Information shown —
____

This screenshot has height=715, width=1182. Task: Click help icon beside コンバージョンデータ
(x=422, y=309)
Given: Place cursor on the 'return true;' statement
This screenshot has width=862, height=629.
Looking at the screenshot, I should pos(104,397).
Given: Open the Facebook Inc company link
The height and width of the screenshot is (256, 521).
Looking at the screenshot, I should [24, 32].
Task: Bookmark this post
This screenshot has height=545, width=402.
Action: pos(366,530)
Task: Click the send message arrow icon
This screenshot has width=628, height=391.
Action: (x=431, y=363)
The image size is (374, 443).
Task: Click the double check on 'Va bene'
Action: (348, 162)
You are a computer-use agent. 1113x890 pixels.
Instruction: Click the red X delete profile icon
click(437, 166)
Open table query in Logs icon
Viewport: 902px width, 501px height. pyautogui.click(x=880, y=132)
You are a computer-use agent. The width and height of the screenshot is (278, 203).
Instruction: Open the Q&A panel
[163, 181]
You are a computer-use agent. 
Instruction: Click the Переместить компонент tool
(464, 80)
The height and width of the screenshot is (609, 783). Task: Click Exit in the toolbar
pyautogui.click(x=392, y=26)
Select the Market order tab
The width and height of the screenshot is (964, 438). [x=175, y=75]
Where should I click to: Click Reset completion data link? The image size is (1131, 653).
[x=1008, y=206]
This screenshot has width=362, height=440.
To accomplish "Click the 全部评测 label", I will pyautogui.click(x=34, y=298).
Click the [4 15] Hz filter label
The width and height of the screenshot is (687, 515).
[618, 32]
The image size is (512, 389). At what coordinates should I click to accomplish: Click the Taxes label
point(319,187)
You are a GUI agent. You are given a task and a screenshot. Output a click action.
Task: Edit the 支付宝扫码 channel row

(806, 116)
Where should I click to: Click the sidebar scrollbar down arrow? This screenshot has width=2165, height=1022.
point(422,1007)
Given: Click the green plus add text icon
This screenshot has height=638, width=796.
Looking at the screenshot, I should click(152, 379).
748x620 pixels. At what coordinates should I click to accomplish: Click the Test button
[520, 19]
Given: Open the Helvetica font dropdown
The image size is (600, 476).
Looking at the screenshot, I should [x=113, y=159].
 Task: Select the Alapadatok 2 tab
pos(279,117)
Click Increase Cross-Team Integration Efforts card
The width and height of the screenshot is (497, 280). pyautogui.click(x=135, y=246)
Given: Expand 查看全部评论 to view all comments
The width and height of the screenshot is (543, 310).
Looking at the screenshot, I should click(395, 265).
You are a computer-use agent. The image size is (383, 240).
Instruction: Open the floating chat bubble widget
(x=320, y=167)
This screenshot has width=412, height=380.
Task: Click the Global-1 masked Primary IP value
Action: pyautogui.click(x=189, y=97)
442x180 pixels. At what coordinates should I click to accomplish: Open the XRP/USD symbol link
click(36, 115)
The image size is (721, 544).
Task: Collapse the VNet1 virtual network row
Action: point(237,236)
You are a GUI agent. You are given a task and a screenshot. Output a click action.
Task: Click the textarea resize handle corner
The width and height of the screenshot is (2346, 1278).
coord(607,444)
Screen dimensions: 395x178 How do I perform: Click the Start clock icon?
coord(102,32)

____

To be done — Set out every line of the listing above as a numbered list, leaving out the blank lines.

Exercise response —
1. This screenshot has height=715, width=1182. Task: Click help icon beside コンバージョンデータ
2. (x=422, y=309)
3. Given: Place cursor on the 'return true;' statement
4. This screenshot has width=862, height=629.
5. Looking at the screenshot, I should pos(104,397).
6. Given: Open the Facebook Inc company link
7. The height and width of the screenshot is (256, 521).
8. Looking at the screenshot, I should [24, 32].
9. Task: Bookmark this post
10. This screenshot has height=545, width=402.
11. Action: pos(366,530)
12. Task: Click the send message arrow icon
13. This screenshot has width=628, height=391.
14. Action: (x=431, y=363)
15. The image size is (374, 443).
16. Task: Click the double check on 'Va bene'
17. Action: (348, 162)
18. You are a computer-use agent. 1113x890 pixels.
19. Instruction: Click the red X delete profile icon
20. click(437, 166)
21. Open table query in Logs icon
22. Viewport: 902px width, 501px height. pyautogui.click(x=880, y=132)
23. You are a computer-use agent. The width and height of the screenshot is (278, 203).
24. Instruction: Open the Q&A panel
25. [163, 181]
26. You are a computer-use agent. 
27. Instruction: Click the Переместить компонент tool
28. (464, 80)
29. The height and width of the screenshot is (609, 783). Task: Click Exit in the toolbar
30. pyautogui.click(x=392, y=26)
31. Select the Market order tab
32. The width and height of the screenshot is (964, 438). [x=175, y=75]
33. Where should I click to: Click Reset completion data link? The image size is (1131, 653).
34. [x=1008, y=206]
35. This screenshot has width=362, height=440.
36. To accomplish "Click the 全部评测 label", I will pyautogui.click(x=34, y=298).
37. Click the [4 15] Hz filter label
38. The width and height of the screenshot is (687, 515).
39. [618, 32]
40. The image size is (512, 389). At what coordinates should I click to accomplish: Click the Taxes label
41. point(319,187)
42. You are a GUI agent. You are given a task and a screenshot. Output a click action.
43. Task: Edit the 支付宝扫码 channel row
44. (806, 116)
45. Where should I click to: Click the sidebar scrollbar down arrow? This screenshot has width=2165, height=1022.
46. point(422,1007)
47. Given: Click the green plus add text icon
48. This screenshot has height=638, width=796.
49. Looking at the screenshot, I should click(152, 379).
50. 748x620 pixels. At what coordinates should I click to accomplish: Click the Test button
51. [520, 19]
52. Given: Open the Helvetica font dropdown
53. The image size is (600, 476).
54. Looking at the screenshot, I should [x=113, y=159].
55.  Task: Select the Alapadatok 2 tab
56. pos(279,117)
57. Click Increase Cross-Team Integration Efforts card
58. The width and height of the screenshot is (497, 280). pyautogui.click(x=135, y=246)
59. Given: Expand 查看全部评论 to view all comments
60. The width and height of the screenshot is (543, 310).
61. Looking at the screenshot, I should click(395, 265).
62. You are a computer-use agent. The image size is (383, 240).
63. Instruction: Open the floating chat bubble widget
64. (x=320, y=167)
65. This screenshot has width=412, height=380.
66. Task: Click the Global-1 masked Primary IP value
67. Action: pyautogui.click(x=189, y=97)
68. 442x180 pixels. At what coordinates should I click to accomplish: Open the XRP/USD symbol link
69. click(36, 115)
70. The image size is (721, 544).
71. Task: Collapse the VNet1 virtual network row
72. Action: point(237,236)
73. You are a GUI agent. You are given a task and a screenshot. Output a click action.
74. Task: Click the textarea resize handle corner
75. The width and height of the screenshot is (2346, 1278).
76. coord(607,444)
77. Screen dimensions: 395x178 How do I perform: Click the Start clock icon?
78. coord(102,32)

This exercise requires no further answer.